━━━ Material for the task

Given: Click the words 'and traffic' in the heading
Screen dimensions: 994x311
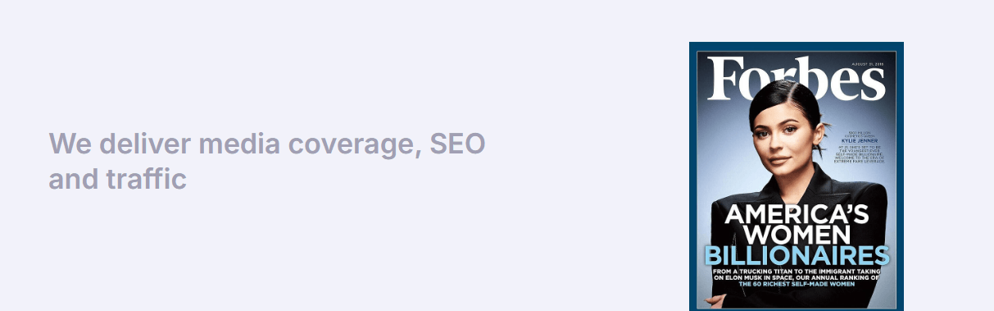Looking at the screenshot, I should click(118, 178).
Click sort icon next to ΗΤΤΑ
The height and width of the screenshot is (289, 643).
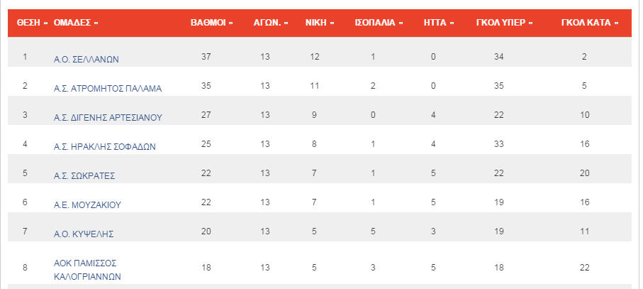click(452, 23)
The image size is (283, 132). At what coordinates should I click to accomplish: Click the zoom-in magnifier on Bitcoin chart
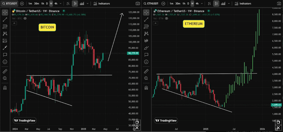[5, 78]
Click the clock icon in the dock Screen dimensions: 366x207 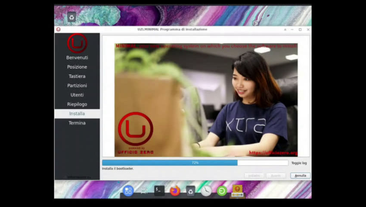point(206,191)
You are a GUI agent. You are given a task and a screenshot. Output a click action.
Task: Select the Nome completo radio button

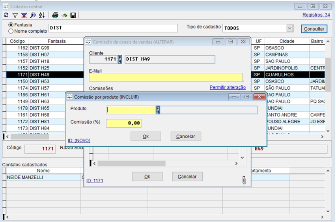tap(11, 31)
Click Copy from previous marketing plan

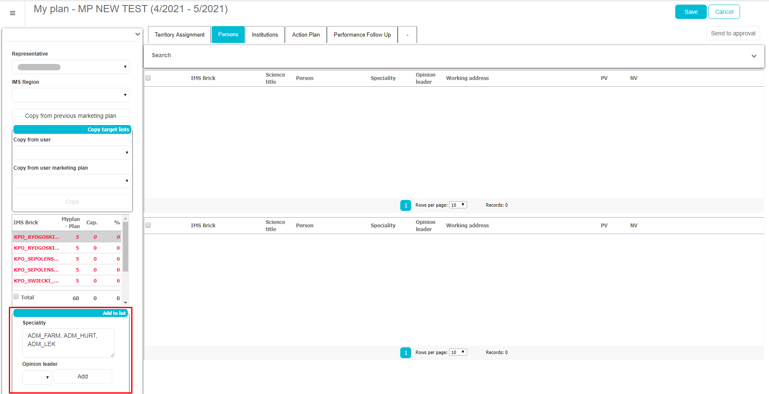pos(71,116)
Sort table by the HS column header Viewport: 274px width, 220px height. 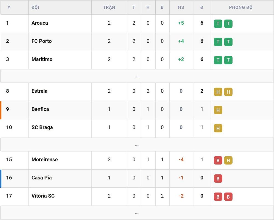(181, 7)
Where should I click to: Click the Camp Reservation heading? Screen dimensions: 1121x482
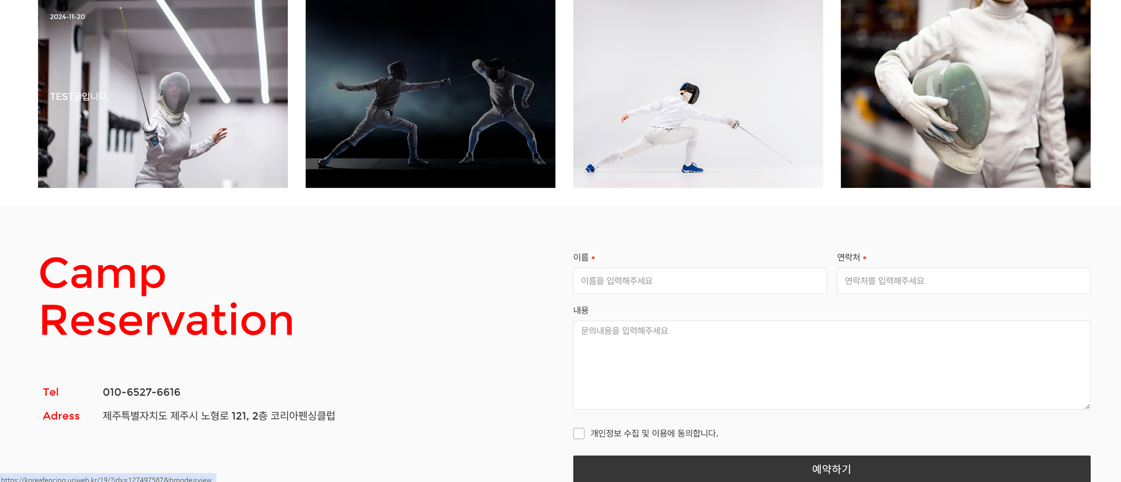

━━━━━━

### Task goal
How many lines of the records above contain the word "heading"? Reply with the number only.

### Full response
2